A decision was made. We
would wade the lake flats for a while and see what was
happening. Bo moved out about 15 metres into the lake
and I walked the tussock edges. The bottom is silty
for those of you who don't know it and fish can be clearly
see where the water is shallow. After three minutes
I turned around after hearing Bo's 'whoop' and saw a
fully loaded rod and a fish tearing line off it very
quickly. By the time I was able to wade back Bo had
the fish well under control with a rod on full bend
and a large brown rolling on the surface. He netted
him smoothly and we had a look at what was a nicely
conditioned Double Bar fish.
At around 4.5lb it was
Bo's biggest Australian caught trout beating his 3.5lb
rainbow on the Swampy last year hand's down. My attempts
to explain that the swampy fish was worth more in relative
terms was falling on deaf ears. He had seen the shape
of the fish from some distance but thought
it was a log and thought that it only looked like it
was moving because he was wading. So he stopped and
watched for a moment. The log was indeed moving and
at some speed. Luckily he had been rolling a short line
in front of him so that he could pick up and shoot when
he saw a fish. The fish moved six feet to take the deer
hair red tag and took it without a hint of hesitation.

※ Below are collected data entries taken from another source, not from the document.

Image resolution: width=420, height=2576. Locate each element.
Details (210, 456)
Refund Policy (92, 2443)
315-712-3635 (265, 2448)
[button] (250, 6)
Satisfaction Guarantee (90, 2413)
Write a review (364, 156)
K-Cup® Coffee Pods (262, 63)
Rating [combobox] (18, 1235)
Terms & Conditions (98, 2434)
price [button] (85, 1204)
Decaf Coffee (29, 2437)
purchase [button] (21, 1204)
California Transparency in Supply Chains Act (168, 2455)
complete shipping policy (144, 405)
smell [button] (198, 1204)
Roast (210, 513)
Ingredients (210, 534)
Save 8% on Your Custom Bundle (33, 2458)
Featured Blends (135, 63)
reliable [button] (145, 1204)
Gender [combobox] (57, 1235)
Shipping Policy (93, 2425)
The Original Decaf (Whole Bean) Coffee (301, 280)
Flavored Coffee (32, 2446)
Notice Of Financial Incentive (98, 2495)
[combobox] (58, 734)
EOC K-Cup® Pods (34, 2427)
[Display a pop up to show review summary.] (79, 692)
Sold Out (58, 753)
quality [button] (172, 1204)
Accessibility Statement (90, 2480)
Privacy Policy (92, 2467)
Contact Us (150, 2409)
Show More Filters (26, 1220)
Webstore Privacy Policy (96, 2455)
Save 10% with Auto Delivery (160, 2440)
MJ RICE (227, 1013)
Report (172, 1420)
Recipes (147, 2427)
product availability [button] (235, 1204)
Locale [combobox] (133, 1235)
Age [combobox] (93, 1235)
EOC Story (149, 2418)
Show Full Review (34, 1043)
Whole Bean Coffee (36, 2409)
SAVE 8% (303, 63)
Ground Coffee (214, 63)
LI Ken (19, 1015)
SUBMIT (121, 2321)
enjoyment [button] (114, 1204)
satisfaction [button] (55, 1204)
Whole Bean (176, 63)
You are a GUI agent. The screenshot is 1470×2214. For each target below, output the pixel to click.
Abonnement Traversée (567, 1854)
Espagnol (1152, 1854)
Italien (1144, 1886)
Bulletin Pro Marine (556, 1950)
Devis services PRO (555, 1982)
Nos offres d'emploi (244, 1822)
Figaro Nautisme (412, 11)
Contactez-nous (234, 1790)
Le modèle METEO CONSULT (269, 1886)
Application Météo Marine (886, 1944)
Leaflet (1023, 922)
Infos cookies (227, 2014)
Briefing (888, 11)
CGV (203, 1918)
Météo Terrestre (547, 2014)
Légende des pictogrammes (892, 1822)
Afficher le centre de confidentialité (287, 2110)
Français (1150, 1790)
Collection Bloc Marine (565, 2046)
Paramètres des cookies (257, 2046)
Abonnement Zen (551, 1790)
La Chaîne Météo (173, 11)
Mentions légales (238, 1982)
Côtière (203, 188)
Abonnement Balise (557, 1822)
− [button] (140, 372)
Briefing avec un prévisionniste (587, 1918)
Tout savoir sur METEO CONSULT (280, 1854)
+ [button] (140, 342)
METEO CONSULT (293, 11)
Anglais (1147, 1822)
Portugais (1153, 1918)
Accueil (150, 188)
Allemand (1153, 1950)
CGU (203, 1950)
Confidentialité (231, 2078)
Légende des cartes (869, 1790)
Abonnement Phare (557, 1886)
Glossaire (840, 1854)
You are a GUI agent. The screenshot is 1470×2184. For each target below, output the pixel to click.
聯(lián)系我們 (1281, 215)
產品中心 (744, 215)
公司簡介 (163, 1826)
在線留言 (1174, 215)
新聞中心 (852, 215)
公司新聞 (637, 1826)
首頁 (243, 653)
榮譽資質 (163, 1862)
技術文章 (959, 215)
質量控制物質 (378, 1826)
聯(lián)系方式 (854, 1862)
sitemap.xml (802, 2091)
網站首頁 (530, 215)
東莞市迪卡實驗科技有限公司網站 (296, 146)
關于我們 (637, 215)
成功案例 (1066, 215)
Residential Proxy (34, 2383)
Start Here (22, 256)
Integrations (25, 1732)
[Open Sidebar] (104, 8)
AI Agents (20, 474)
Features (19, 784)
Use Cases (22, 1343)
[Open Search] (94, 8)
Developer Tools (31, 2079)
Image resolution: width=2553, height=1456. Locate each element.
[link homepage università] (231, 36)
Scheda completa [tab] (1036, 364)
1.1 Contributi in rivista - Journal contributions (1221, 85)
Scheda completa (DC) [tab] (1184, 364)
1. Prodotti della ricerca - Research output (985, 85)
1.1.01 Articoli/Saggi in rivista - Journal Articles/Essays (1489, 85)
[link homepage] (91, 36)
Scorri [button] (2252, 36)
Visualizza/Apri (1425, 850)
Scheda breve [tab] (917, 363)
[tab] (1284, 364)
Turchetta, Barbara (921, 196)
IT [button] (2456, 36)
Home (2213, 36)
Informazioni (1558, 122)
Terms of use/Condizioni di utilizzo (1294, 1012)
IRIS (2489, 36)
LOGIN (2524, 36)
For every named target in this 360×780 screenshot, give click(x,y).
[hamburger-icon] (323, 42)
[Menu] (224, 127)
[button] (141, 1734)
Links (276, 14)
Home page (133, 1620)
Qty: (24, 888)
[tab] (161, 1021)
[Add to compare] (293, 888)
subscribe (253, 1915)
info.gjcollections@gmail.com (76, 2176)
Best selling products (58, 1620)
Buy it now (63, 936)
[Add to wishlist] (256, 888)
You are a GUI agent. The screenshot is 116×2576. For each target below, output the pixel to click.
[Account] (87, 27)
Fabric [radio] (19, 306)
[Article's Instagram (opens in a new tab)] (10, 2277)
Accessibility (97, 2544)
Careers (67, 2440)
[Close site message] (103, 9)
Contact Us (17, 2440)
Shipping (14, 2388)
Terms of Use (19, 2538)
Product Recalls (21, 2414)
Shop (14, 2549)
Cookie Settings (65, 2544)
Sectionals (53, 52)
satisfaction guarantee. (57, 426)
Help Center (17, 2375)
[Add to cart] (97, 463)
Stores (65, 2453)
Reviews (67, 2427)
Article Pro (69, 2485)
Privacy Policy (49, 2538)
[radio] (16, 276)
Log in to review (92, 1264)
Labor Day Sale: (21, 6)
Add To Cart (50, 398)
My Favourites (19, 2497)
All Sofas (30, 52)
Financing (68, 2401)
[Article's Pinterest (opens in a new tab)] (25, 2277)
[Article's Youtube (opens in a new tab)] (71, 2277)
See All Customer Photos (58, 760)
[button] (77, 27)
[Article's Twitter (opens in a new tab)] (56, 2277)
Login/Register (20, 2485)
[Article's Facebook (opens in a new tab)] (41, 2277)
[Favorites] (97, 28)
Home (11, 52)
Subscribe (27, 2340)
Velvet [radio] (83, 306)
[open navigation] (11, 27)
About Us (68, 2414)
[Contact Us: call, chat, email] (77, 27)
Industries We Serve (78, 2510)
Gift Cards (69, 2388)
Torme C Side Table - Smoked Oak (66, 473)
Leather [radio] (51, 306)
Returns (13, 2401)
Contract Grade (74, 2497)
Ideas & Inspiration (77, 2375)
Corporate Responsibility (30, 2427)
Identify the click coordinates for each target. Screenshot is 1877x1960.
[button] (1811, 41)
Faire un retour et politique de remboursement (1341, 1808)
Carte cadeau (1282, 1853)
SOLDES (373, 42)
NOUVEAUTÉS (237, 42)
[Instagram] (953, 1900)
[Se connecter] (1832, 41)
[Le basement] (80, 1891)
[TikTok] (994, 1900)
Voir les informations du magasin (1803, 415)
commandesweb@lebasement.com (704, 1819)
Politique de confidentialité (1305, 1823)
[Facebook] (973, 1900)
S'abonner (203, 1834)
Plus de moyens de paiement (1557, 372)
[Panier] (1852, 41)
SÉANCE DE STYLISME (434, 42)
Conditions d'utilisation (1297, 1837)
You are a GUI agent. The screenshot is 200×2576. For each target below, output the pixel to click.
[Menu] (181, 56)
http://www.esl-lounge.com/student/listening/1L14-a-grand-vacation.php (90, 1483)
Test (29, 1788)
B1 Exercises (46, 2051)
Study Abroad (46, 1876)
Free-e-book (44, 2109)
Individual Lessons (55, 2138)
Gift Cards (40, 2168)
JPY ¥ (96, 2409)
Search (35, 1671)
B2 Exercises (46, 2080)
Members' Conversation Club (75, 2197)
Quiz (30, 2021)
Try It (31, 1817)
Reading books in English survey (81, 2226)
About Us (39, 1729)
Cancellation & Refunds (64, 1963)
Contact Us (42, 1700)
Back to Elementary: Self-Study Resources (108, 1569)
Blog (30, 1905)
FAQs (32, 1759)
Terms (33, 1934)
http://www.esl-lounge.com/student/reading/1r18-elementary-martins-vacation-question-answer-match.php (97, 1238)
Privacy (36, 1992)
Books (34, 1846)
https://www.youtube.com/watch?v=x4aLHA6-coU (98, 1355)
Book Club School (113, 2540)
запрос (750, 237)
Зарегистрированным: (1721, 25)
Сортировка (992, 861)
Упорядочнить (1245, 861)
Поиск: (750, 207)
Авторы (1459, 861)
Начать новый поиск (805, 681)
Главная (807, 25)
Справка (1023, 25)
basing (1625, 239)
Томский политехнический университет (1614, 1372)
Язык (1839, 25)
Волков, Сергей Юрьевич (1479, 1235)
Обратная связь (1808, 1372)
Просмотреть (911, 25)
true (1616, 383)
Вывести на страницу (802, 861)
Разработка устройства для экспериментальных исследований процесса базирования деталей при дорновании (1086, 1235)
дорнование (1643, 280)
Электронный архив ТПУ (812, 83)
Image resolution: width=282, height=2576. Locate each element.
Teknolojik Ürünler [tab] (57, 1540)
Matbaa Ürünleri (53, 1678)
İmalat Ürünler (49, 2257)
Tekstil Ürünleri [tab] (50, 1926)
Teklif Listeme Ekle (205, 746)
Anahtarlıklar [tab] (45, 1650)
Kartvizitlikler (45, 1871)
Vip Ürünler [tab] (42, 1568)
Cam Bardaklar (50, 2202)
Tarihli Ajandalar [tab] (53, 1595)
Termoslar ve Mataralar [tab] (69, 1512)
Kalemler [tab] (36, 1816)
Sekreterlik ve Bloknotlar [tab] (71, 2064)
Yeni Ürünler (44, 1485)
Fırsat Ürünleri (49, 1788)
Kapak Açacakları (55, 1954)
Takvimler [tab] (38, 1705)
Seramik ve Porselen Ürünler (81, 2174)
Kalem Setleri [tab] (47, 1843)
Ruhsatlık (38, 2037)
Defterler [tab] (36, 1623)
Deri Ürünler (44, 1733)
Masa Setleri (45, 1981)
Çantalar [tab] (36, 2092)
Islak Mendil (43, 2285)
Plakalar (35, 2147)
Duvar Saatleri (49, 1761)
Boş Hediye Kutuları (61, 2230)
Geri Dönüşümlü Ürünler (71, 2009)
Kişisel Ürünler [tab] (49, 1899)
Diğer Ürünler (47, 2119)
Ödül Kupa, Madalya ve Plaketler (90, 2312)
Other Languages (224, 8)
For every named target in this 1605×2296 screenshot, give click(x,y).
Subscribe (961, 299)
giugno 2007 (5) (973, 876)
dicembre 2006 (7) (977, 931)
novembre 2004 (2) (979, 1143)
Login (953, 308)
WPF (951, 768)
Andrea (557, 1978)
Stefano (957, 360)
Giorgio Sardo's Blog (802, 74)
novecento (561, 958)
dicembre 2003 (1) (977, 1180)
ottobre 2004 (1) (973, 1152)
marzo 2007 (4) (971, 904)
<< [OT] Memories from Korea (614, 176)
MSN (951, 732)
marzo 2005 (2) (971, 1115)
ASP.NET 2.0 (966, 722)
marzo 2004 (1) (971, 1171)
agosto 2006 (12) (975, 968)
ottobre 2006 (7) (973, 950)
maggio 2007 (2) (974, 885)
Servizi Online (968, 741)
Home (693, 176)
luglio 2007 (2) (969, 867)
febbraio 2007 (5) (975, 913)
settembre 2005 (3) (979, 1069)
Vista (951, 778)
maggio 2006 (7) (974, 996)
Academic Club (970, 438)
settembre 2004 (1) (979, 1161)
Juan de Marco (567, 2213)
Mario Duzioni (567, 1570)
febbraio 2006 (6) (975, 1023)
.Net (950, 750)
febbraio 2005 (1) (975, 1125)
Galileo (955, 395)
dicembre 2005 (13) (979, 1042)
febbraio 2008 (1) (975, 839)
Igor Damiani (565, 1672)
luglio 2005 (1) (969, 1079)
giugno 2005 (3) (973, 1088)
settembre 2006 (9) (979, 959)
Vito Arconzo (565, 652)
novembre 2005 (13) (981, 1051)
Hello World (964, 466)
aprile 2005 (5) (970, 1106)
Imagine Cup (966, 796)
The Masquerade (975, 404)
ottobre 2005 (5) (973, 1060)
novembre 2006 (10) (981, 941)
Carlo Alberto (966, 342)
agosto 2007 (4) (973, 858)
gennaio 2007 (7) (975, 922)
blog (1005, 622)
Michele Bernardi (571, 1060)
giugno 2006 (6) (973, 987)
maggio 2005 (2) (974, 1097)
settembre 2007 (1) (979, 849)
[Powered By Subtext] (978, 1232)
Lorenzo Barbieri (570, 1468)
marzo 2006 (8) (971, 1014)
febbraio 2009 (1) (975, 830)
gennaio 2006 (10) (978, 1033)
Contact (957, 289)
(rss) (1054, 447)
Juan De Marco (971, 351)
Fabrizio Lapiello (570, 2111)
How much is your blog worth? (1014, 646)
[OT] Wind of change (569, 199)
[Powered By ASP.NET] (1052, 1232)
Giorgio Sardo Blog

Hopefully the photos will come out well (See photos
on right side of page).
After this fish we put
in another twenty minutes but the water soon got deep
and more rocks began appearing making polaroiding all
but impossible. We decided to head back for some lunch
and another lake.
Driving down the road we
found people everywhere. Three cars at Botsford and
to Kay, Carter's had people on it, Howes Bay the same.
Ada was a windswept nightmare and so we 'decided' on
a quick walk around Rocky. Two fish in three minutes
were polaroided and refused the dry. Small beetle patterns!
About this time the wind
really came up and things started getting discolored.
35 knot plus winds and shallow water tends to stir things
up! Not only that but we wanted to have a quick nap
at the cabin before setting out for the rest of the
Driving into the petrol
station at Miena we bumped into Ted from Northern Fly
Fishers as well as Doug from Kiewa and a couple more
of the gang. They confirmed that things had been tough.
No hatches on Arthur's and not much else to speak of.
A few others were grumbling too and so it seemed as
though we had missed out. Friends who had been here
the previous two weeks had mostly blue skies and light
Then in something out of
the twilight zone Michael pulled into the car park!
What a sight for saw eyes! Michael was born here and
has fished here all his life. He does not fish the main
lakes, instead he has walked the Western's on a weekly
basis for over twenty years. What makes it so unbelievable
is that he only comes back these days for the few summer
months. You see Michael is a fruit picker and travels
the country, working and fishing. He works two or three
months. Then takes as many off to fish. He recently
spent ten days at our shop after fishing for a month
around Weipa while on his way back 'home' to tassie.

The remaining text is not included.